Worst Jokes Ever

Worst Jokes Ever

It's easy to tell if a skeleton is lying to you because you can see right through them.

President Joseph Biden said during the first presidential debate of the 2024 presidential election that he does not debate as well as he used to. Mr. Biden also can't think as well as he used to either, but then again when Mr. Biden was a United States senator in the state of Delaware he never could think because thinking was never one of his strengths and that is the reason why Mr. Biden became President Obama's vice president in the first place.

Oh well, that's politics.

The worst part about working for the department of unemployment is when you get fired, you still have to show up the next day.

Bill Clinton, George W. Bush, and George Washington are on a sinking ship.

As the boat sinks, George Washington heroically shouts: “Save the women!”

George W. Bush hysterically hollers: “Screw the women!”

Bill Clinton asks excitedly: “Do we have time?”

A priest, Kelly Clarkson, and Ian Watkins all walk into a bar... only for the bartender to exclaim, "We don't serve your kind around here!" Then he muttered in a low voice, "Fucking paedos."

If you're bored, punch an orphan. What are they going to do? Tell their parents?

What’s the Difference Between a Cat and a Comma?

One has claws at the end of its paws, and the other is a pause at the end of a clause.

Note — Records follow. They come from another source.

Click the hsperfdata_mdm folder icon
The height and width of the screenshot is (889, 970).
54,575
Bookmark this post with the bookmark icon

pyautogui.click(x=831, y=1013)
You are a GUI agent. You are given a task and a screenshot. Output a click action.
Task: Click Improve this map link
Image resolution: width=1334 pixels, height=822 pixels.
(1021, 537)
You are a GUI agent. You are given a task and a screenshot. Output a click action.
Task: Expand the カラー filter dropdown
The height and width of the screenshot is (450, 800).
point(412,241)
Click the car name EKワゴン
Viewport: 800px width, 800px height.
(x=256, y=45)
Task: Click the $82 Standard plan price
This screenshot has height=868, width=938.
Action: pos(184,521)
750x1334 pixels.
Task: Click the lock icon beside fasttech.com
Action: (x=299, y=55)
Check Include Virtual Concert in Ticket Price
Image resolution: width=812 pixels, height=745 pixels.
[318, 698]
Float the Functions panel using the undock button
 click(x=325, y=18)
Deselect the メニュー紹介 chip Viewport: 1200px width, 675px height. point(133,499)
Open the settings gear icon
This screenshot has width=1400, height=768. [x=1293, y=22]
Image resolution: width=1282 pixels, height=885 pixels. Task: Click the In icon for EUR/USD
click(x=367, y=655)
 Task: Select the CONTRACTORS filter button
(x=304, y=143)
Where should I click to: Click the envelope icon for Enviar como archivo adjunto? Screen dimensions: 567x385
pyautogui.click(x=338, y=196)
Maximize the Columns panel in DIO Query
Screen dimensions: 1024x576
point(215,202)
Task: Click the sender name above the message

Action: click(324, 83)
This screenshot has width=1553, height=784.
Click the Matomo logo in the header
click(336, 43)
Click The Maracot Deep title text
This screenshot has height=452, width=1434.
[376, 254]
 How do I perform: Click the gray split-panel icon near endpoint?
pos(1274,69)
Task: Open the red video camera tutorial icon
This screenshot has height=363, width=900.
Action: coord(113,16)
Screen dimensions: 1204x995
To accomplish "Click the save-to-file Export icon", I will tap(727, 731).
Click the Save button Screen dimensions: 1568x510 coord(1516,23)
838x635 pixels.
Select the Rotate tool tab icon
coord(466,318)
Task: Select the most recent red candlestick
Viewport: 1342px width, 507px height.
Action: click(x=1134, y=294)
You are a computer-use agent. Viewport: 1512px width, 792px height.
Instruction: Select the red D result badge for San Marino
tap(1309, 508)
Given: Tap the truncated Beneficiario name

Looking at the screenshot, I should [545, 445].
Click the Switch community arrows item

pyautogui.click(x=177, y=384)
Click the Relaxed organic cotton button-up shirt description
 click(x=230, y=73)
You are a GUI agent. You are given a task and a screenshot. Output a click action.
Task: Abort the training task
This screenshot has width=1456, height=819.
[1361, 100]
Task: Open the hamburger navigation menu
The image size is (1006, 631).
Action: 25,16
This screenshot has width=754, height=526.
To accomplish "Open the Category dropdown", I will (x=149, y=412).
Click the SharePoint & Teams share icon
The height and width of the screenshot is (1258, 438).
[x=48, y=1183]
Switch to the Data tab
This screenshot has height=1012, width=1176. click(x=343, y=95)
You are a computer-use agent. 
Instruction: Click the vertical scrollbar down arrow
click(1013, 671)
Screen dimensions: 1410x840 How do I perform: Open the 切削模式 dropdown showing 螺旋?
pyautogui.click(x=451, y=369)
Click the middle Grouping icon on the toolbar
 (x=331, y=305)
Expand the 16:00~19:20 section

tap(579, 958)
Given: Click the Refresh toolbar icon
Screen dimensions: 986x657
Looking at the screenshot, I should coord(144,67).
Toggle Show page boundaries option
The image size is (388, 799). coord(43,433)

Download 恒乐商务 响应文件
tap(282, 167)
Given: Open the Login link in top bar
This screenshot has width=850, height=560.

A piece of sodium that lived in a test tube fell in love with a Bunsen burner.

"Oh, Bunsen, my flame," the sodium swooned. "I melt whenever I see you!"

The Bunsen burner replied, "Calm down. It's just a phase you're going through."

A photon is checking into a hotel.

The bellhop asks him, "Do you have any luggage?"

The photon replies, "Nope, I'm traveling light."

My friends in my friend group say that I am quiet and I don't do anything bad. I proved them wrong by murdering the leader of it.